What is an OCT scan?

Optical Coherence Tomography (OCT) is an instrument that can be used for diagnoses and follow up of retinal and glaucoma problems. In glaucoma it is important that follow up scans are carried out to enable early detection of progression of the disease allowing early intervention and treatment.This instrument is also very sensitive in diagnosing and managing all retinal problems, such as Age Related Macular Degeneration (ARMD), pre-retinal membranes, macular holes, retinal swelling and other rarer retinal disorders.
The OCT is a non-contact medical imaging technology similar to ultrasound and MRI. With OCT, reflected light is used to produce detailed cross-sectional and 3D images of the eye.(1) These measurements are used to generate very precise cross-sectional images of the eye's anterior and posterior segment.
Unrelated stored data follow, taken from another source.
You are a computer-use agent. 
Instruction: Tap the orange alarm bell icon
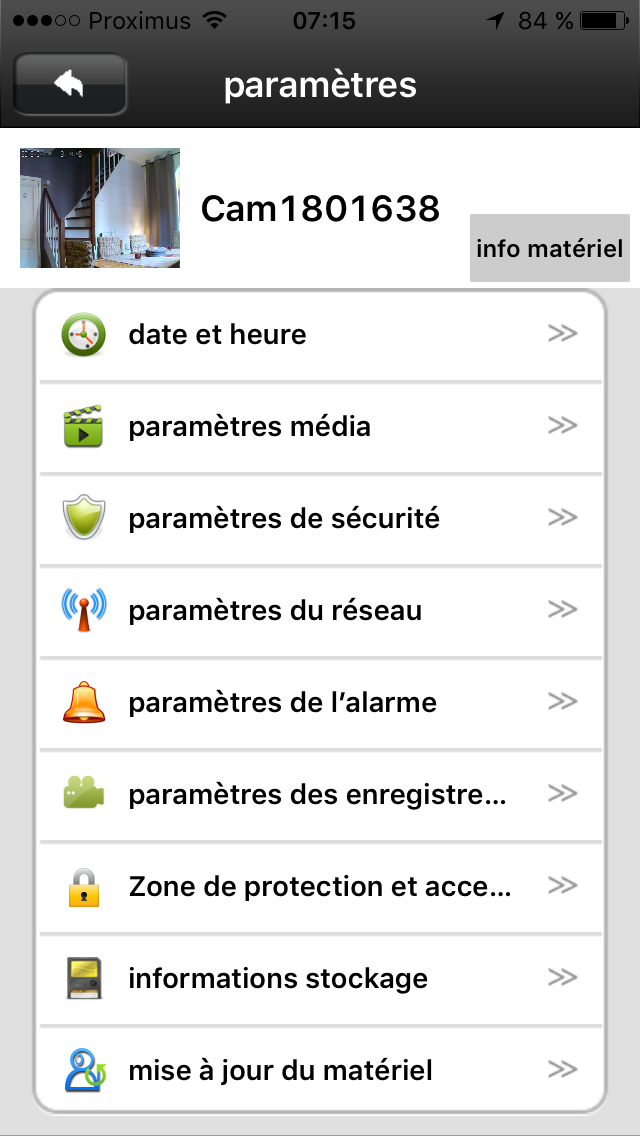[x=83, y=703]
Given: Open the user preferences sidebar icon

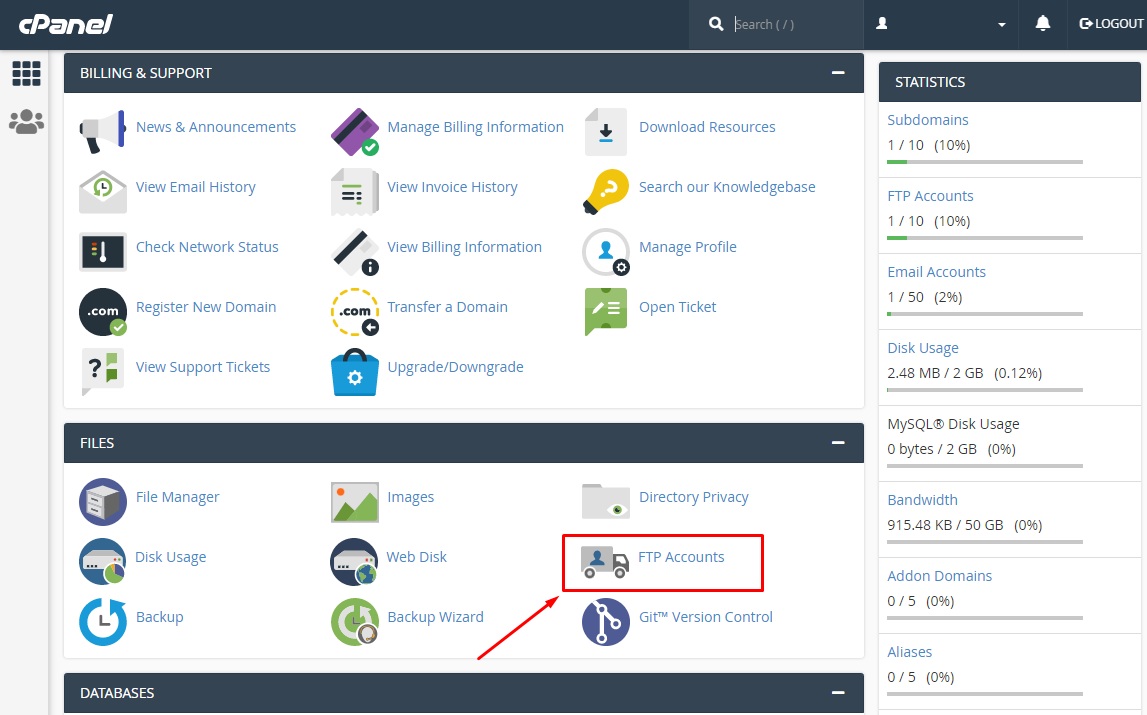Looking at the screenshot, I should (x=27, y=120).
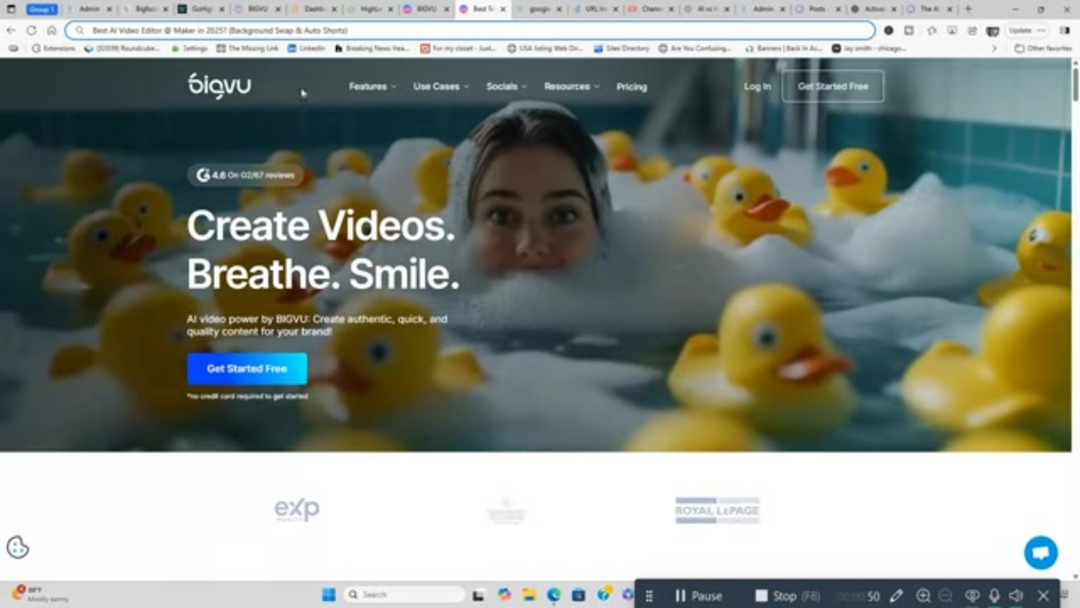Image resolution: width=1080 pixels, height=608 pixels.
Task: Expand the Use Cases dropdown menu
Action: tap(441, 87)
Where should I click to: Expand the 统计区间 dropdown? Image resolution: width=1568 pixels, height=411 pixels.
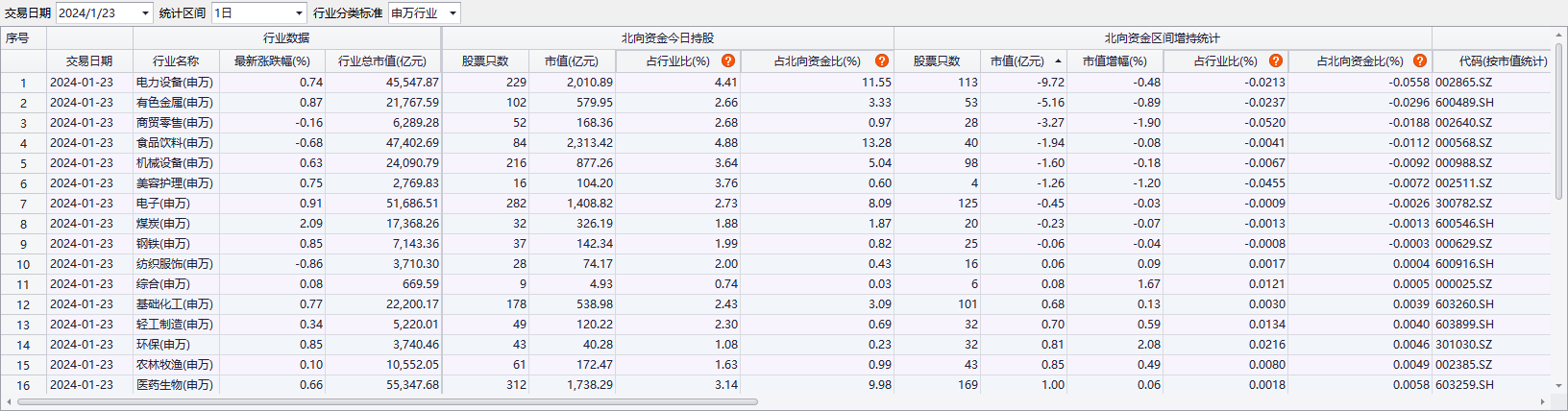[x=299, y=13]
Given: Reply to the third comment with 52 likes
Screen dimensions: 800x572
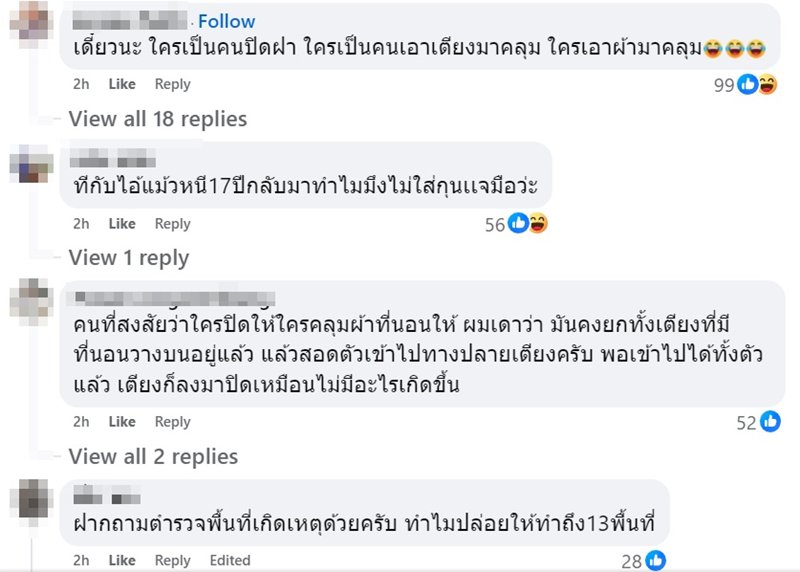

The examination is not painful, as contact with the eye is not required.

OCT Technology

The OCT scan measures multiple wavelengths of reflected light across a spectrum. It acquires 40,000 A-scans per second. The increased speed and number of scans translates into higher resolution and a better chance of observing disease.

High speed image acquisition is combined with custom eye tracking technology to actively track the eye during imaging. Tracking eye movement with simultaneous dual-beam imaging minimizes motion artifact, enables noise reduction and allows the instrument to precisely track change over time. The result is point-to-point correlation between fundus and OCT scans, greater image detail and clarity, and is able assess small changes.

The different views help redefine diagnosis and treatment of many major eye diseases.